Turn every line of the items below into a Markdown table with two columns, Row and Line, numbering the rows in order and leaving out blank lines.

-*-

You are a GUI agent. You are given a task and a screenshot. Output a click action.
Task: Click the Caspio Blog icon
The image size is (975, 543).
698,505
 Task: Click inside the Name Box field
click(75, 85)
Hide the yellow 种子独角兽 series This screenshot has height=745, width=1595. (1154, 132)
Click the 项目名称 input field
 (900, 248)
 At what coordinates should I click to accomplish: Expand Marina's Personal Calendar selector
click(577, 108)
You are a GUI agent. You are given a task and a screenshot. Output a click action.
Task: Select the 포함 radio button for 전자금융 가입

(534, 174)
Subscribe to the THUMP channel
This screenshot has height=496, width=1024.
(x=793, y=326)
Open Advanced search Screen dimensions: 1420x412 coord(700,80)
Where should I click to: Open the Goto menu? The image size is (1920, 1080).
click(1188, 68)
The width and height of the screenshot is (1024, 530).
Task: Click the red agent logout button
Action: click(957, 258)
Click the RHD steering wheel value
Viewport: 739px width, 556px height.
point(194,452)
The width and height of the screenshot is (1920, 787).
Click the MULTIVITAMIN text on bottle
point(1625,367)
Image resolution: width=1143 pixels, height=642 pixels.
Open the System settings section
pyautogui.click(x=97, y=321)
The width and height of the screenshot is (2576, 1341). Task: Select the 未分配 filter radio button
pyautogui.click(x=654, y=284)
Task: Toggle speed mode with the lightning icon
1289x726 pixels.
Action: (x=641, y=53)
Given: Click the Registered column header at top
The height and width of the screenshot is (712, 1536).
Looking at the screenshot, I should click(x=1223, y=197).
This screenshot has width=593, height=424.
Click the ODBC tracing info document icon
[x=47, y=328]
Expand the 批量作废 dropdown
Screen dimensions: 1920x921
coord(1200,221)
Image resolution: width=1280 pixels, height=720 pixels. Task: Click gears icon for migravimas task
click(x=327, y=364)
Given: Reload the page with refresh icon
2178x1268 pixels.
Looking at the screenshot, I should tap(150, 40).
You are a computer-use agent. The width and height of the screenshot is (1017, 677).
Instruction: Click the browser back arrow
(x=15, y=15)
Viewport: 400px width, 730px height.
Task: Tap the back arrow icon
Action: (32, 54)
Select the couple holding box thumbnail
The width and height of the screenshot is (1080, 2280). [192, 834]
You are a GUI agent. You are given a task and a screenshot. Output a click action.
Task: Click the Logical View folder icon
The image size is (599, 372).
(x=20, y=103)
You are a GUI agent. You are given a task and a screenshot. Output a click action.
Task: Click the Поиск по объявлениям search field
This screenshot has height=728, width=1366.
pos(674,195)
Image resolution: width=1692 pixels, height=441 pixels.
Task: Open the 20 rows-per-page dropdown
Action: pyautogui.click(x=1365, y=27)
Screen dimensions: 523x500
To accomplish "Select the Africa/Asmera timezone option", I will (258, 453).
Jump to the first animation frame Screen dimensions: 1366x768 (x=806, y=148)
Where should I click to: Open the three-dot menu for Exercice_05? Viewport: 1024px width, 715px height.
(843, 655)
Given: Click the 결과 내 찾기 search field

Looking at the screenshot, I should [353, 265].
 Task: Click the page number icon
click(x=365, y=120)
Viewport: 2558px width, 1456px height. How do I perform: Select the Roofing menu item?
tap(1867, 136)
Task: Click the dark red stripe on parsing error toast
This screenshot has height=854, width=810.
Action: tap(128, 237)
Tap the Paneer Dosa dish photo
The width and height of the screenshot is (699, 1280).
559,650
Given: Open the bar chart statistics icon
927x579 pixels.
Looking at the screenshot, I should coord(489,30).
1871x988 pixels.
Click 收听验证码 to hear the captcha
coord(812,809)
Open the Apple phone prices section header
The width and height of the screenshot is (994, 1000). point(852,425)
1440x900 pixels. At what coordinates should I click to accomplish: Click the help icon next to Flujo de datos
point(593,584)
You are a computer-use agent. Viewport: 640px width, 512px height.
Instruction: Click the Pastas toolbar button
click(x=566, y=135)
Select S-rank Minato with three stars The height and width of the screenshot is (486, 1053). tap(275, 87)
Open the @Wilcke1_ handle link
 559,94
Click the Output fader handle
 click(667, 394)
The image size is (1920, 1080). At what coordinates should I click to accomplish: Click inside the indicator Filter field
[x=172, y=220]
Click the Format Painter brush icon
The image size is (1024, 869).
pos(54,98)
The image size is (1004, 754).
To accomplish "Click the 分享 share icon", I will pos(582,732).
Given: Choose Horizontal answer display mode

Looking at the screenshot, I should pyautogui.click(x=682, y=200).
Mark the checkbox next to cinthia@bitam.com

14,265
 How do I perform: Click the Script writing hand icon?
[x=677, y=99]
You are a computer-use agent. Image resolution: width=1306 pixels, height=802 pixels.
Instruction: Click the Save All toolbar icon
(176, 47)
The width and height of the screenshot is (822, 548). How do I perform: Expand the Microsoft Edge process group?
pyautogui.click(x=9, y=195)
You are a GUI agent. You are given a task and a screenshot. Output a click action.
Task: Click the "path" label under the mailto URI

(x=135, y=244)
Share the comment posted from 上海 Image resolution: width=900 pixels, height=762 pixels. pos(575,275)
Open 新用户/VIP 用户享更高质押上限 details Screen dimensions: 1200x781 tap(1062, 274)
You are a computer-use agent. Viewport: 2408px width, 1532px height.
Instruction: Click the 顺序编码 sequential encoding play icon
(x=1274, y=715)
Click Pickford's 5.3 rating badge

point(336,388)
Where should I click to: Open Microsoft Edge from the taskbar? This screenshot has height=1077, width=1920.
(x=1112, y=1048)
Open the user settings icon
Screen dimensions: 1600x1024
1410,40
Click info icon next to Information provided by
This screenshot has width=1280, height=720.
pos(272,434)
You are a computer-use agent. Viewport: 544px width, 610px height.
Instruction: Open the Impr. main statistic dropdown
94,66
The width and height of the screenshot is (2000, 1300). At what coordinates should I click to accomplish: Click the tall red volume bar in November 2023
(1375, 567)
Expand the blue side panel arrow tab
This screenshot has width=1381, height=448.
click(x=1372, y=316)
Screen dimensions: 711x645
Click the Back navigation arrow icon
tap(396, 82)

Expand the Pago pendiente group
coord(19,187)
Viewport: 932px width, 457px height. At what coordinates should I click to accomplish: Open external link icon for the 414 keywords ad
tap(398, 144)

-*-

▶ RESPONSE TO THE EXERCISE
| Row | Line |
|---|---|
| 1 | You are a GUI agent. You are given a task and a screenshot. Output a click action. |
| 2 | Task: Click the Caspio Blog icon |
| 3 | The image size is (975, 543). |
| 4 | 698,505 |
| 5 |  Task: Click inside the Name Box field |
| 6 | click(75, 85) |
| 7 | Hide the yellow 种子独角兽 series This screenshot has height=745, width=1595. (1154, 132) |
| 8 | Click the 项目名称 input field |
| 9 |  (900, 248) |
| 10 |  At what coordinates should I click to accomplish: Expand Marina's Personal Calendar selector |
| 11 | click(577, 108) |
| 12 | You are a GUI agent. You are given a task and a screenshot. Output a click action. |
| 13 | Task: Select the 포함 radio button for 전자금융 가입 |
| 14 | (534, 174) |
| 15 | Subscribe to the THUMP channel |
| 16 | This screenshot has height=496, width=1024. |
| 17 | (x=793, y=326) |
| 18 | Open Advanced search Screen dimensions: 1420x412 coord(700,80) |
| 19 | Where should I click to: Open the Goto menu? The image size is (1920, 1080). |
| 20 | click(1188, 68) |
| 21 | The width and height of the screenshot is (1024, 530). |
| 22 | Task: Click the red agent logout button |
| 23 | Action: click(957, 258) |
| 24 | Click the RHD steering wheel value |
| 25 | Viewport: 739px width, 556px height. |
| 26 | point(194,452) |
| 27 | The width and height of the screenshot is (1920, 787). |
| 28 | Click the MULTIVITAMIN text on bottle |
| 29 | point(1625,367) |
| 30 | Image resolution: width=1143 pixels, height=642 pixels. |
| 31 | Open the System settings section |
| 32 | pyautogui.click(x=97, y=321) |
| 33 | The width and height of the screenshot is (2576, 1341). Task: Select the 未分配 filter radio button |
| 34 | pyautogui.click(x=654, y=284) |
| 35 | Task: Toggle speed mode with the lightning icon |
| 36 | 1289x726 pixels. |
| 37 | Action: (x=641, y=53) |
| 38 | Given: Click the Registered column header at top |
| 39 | The height and width of the screenshot is (712, 1536). |
| 40 | Looking at the screenshot, I should click(x=1223, y=197). |
| 41 | This screenshot has width=593, height=424. |
| 42 | Click the ODBC tracing info document icon |
| 43 | [x=47, y=328] |
| 44 | Expand the 批量作废 dropdown |
| 45 | Screen dimensions: 1920x921 |
| 46 | coord(1200,221) |
| 47 | Image resolution: width=1280 pixels, height=720 pixels. Task: Click gears icon for migravimas task |
| 48 | click(x=327, y=364) |
| 49 | Given: Reload the page with refresh icon |
| 50 | 2178x1268 pixels. |
| 51 | Looking at the screenshot, I should tap(150, 40). |
| 52 | You are a computer-use agent. The width and height of the screenshot is (1017, 677). |
| 53 | Instruction: Click the browser back arrow |
| 54 | (x=15, y=15) |
| 55 | Viewport: 400px width, 730px height. |
| 56 | Task: Tap the back arrow icon |
| 57 | Action: (32, 54) |
| 58 | Select the couple holding box thumbnail |
| 59 | The width and height of the screenshot is (1080, 2280). [192, 834] |
| 60 | You are a GUI agent. You are given a task and a screenshot. Output a click action. |
| 61 | Task: Click the Logical View folder icon |
| 62 | The image size is (599, 372). |
| 63 | (x=20, y=103) |
| 64 | You are a GUI agent. You are given a task and a screenshot. Output a click action. |
| 65 | Task: Click the Поиск по объявлениям search field |
| 66 | This screenshot has height=728, width=1366. |
| 67 | pos(674,195) |
| 68 | Image resolution: width=1692 pixels, height=441 pixels. |
| 69 | Task: Open the 20 rows-per-page dropdown |
| 70 | Action: pyautogui.click(x=1365, y=27) |
| 71 | Screen dimensions: 523x500 |
| 72 | To accomplish "Select the Africa/Asmera timezone option", I will (258, 453). |
| 73 | Jump to the first animation frame Screen dimensions: 1366x768 (x=806, y=148) |
| 74 | Where should I click to: Open the three-dot menu for Exercice_05? Viewport: 1024px width, 715px height. |
| 75 | (843, 655) |
| 76 | Given: Click the 결과 내 찾기 search field |
| 77 | Looking at the screenshot, I should [353, 265]. |
| 78 |  Task: Click the page number icon |
| 79 | click(x=365, y=120) |
| 80 | Viewport: 2558px width, 1456px height. How do I perform: Select the Roofing menu item? |
| 81 | tap(1867, 136) |
| 82 | Task: Click the dark red stripe on parsing error toast |
| 83 | This screenshot has height=854, width=810. |
| 84 | Action: tap(128, 237) |
| 85 | Tap the Paneer Dosa dish photo |
| 86 | The width and height of the screenshot is (699, 1280). |
| 87 | 559,650 |
| 88 | Given: Open the bar chart statistics icon |
| 89 | 927x579 pixels. |
| 90 | Looking at the screenshot, I should coord(489,30). |
| 91 | 1871x988 pixels. |
| 92 | Click 收听验证码 to hear the captcha |
| 93 | coord(812,809) |
| 94 | Open the Apple phone prices section header |
| 95 | The width and height of the screenshot is (994, 1000). point(852,425) |
| 96 | 1440x900 pixels. At what coordinates should I click to accomplish: Click the help icon next to Flujo de datos |
| 97 | point(593,584) |
| 98 | You are a computer-use agent. Viewport: 640px width, 512px height. |
| 99 | Instruction: Click the Pastas toolbar button |
| 100 | click(x=566, y=135) |
| 101 | Select S-rank Minato with three stars The height and width of the screenshot is (486, 1053). tap(275, 87) |
| 102 | Open the @Wilcke1_ handle link |
| 103 |  559,94 |
| 104 | Click the Output fader handle |
| 105 |  click(667, 394) |
| 106 | The image size is (1920, 1080). At what coordinates should I click to accomplish: Click inside the indicator Filter field |
| 107 | [x=172, y=220] |
| 108 | Click the Format Painter brush icon |
| 109 | The image size is (1024, 869). |
| 110 | pos(54,98) |
| 111 | The image size is (1004, 754). |
| 112 | To accomplish "Click the 分享 share icon", I will pos(582,732). |
| 113 | Given: Choose Horizontal answer display mode |
| 114 | Looking at the screenshot, I should pyautogui.click(x=682, y=200). |
| 115 | Mark the checkbox next to cinthia@bitam.com |
| 116 | 14,265 |
| 117 |  How do I perform: Click the Script writing hand icon? |
| 118 | [x=677, y=99] |
| 119 | You are a computer-use agent. Image resolution: width=1306 pixels, height=802 pixels. |
| 120 | Instruction: Click the Save All toolbar icon |
| 121 | (176, 47) |
| 122 | The width and height of the screenshot is (822, 548). How do I perform: Expand the Microsoft Edge process group? |
| 123 | pyautogui.click(x=9, y=195) |
| 124 | You are a GUI agent. You are given a task and a screenshot. Output a click action. |
| 125 | Task: Click the "path" label under the mailto URI |
| 126 | (x=135, y=244) |
| 127 | Share the comment posted from 上海 Image resolution: width=900 pixels, height=762 pixels. pos(575,275) |
| 128 | Open 新用户/VIP 用户享更高质押上限 details Screen dimensions: 1200x781 tap(1062, 274) |
| 129 | You are a computer-use agent. Viewport: 2408px width, 1532px height. |
| 130 | Instruction: Click the 顺序编码 sequential encoding play icon |
| 131 | (x=1274, y=715) |
| 132 | Click Pickford's 5.3 rating badge |
| 133 | point(336,388) |
| 134 | Where should I click to: Open Microsoft Edge from the taskbar? This screenshot has height=1077, width=1920. |
| 135 | (x=1112, y=1048) |
| 136 | Open the user settings icon |
| 137 | Screen dimensions: 1600x1024 |
| 138 | 1410,40 |
| 139 | Click info icon next to Information provided by |
| 140 | This screenshot has width=1280, height=720. |
| 141 | pos(272,434) |
| 142 | You are a computer-use agent. Viewport: 544px width, 610px height. |
| 143 | Instruction: Open the Impr. main statistic dropdown |
| 144 | 94,66 |
| 145 | The width and height of the screenshot is (2000, 1300). At what coordinates should I click to accomplish: Click the tall red volume bar in November 2023 |
| 146 | (1375, 567) |
| 147 | Expand the blue side panel arrow tab |
| 148 | This screenshot has width=1381, height=448. |
| 149 | click(x=1372, y=316) |
| 150 | Screen dimensions: 711x645 |
| 151 | Click the Back navigation arrow icon |
| 152 | tap(396, 82) |
| 153 | Expand the Pago pendiente group |
| 154 | coord(19,187) |
| 155 | Viewport: 932px width, 457px height. At what coordinates should I click to accomplish: Open external link icon for the 414 keywords ad |
| 156 | tap(398, 144) |